Airbnb Exploratory Analysis

Introduction

The data that I will be analyzing for this project pertains to Airbnb renters. As many investors choose to take the real estate route, Airbnb has become a competitive platform for those trying to get their share in the real estate market. The main question here is, “does flexibility affect rental popularity?” This question is heavily packed with different factors such as cancellation policies and service fees. This analysis emphasizes its focus on the details of renters as opposed to customers for the purpose of competitor research. With this data, we will be able to compare variables between highly ranked & priced rentals. This may give insight to prospective Airbnb hosts about the specific qualities that they may want to incorporate into their own rental properties.

This file of data was collected by a website called insideairbnb.com, where they track active listings of Airbnb rentals throughout the world. I am particularly interested in this set of data because it includes specific variables such as cancellation policy, service fees, and minimum nights requirements. These values are important in defining flexibility. This data contains 102599 rows of inputs within 26 different columns. The specific scope of this data is the state of New York. With this abundance of different information, I can expect to initially perform a linear regression analysis between the higher threshold of ‘flexible’ renters to the lower ones.
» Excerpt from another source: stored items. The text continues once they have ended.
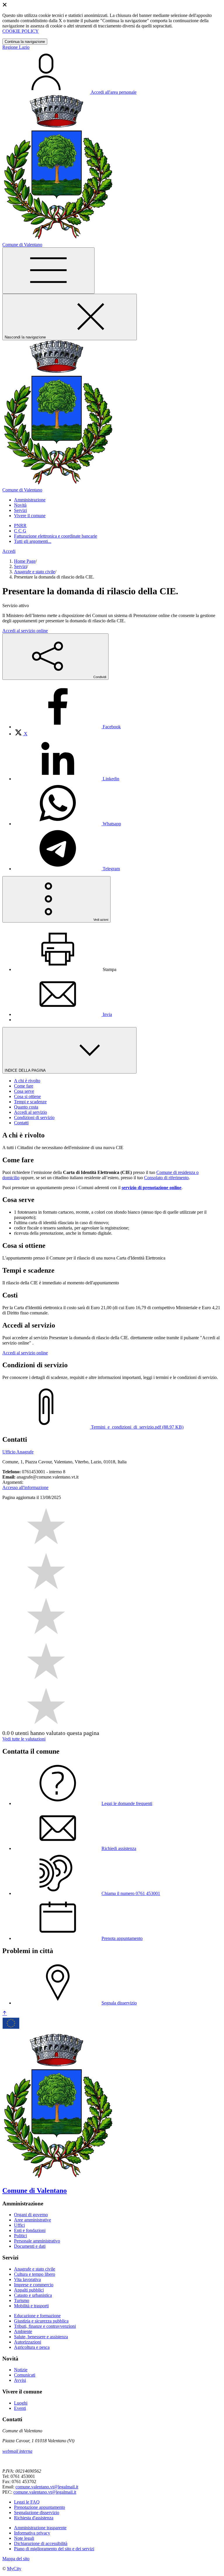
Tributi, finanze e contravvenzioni (45, 2326)
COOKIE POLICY (20, 31)
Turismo (21, 2300)
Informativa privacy (32, 2532)
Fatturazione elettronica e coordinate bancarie (55, 536)
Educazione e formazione (37, 2315)
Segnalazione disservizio (36, 2512)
Additionally, I could perform a multiple regression analysis with other specific variables. But as always, further interpretation may reveal other insights throughout the process.


Pre-Analysis Observations

By glancing over the dataset, it does not contain Null, NaN, etc., only empty spaces. I only want to consider the information that contains all of the column values. So it will be important to remove all unnecessary symbols or missing values. I can see from the columns that have price values, I will need to drop symbols and cast the columns as int instead of strings. This will make it possible for me to do regressions during analysis.
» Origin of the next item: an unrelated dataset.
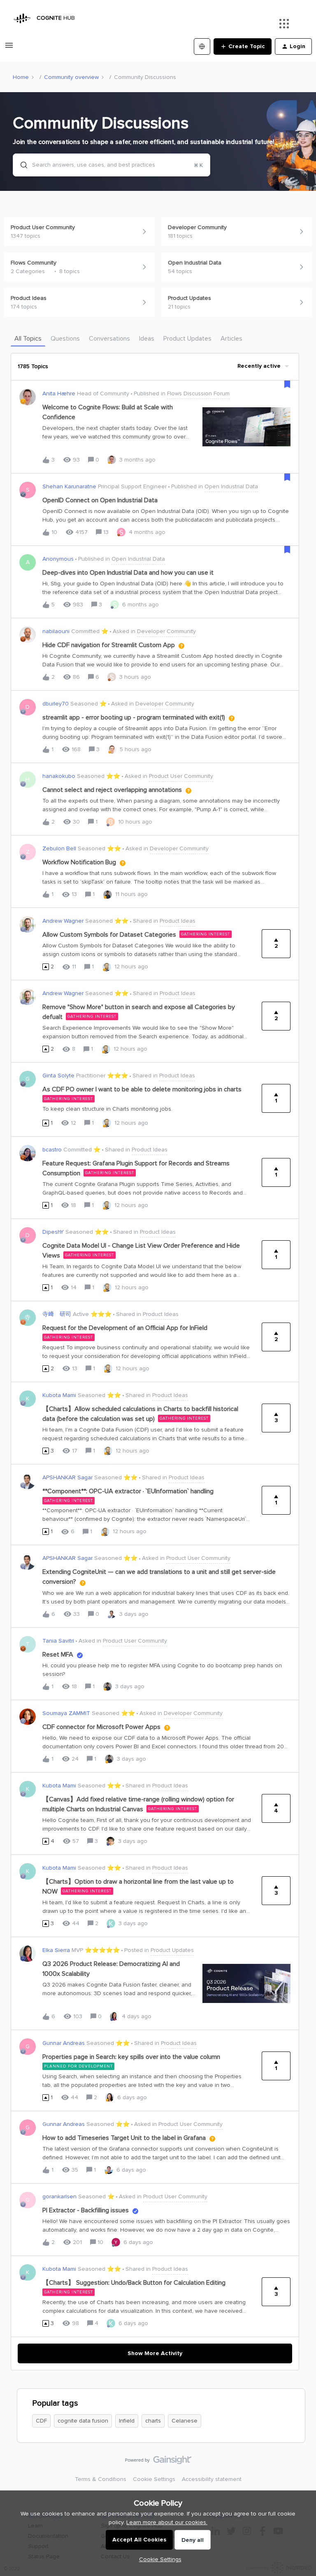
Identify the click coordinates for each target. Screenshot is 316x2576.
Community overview (71, 77)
The data contains a mix of different data types. The ‘instant_bookable’ column is the only one that shows binary. The only two values possible are ‘True’ and ‘False’. Some of the discrete values present in the ‘price’ and ‘service fee’ columns. Lastly, the other data types we will see are categorical. The ‘review rating number’ is an example of this and the logistic regression will include a comparison between it and the price. The other columns that I will reference aren't necessarily going to be used as quantitative variables. This is because I will create two new lists, 'flexible' and 'else', where they will function as categorical data. 


# import libraries

import pandas as pd, numpy as np, matplotlib as mlt

# import and read csv file

# define na values

# cast license column to str data type

df = pd.read_csv('/Users/haley/Desktop/Capstone/Airbnb_Open_Data.csv', na_values=['-', '?', 'na', 'NaT', 'None'], dtype={'license': str})

desired_width=150

pd.set_option('display.width', desired_width)

pd.set_option('display.max_columns',26)

print(df.head())

Data Preparation 

My first task was to remove all possible repeating rows. I used the 'id' column as the primary indicator instead of the renter's 'name' because it is possible for renters to have more than one property. Meaning that it may be valid for the renter's name to appear more than once, but it shouldn't be possible to have duplicate id's for individual properties. After dropping the duplicates, I created a new list, 'new_df',  with all of the relevant columns that would be used for the analysis. At this point, we have decreased our columns from 26 to 9.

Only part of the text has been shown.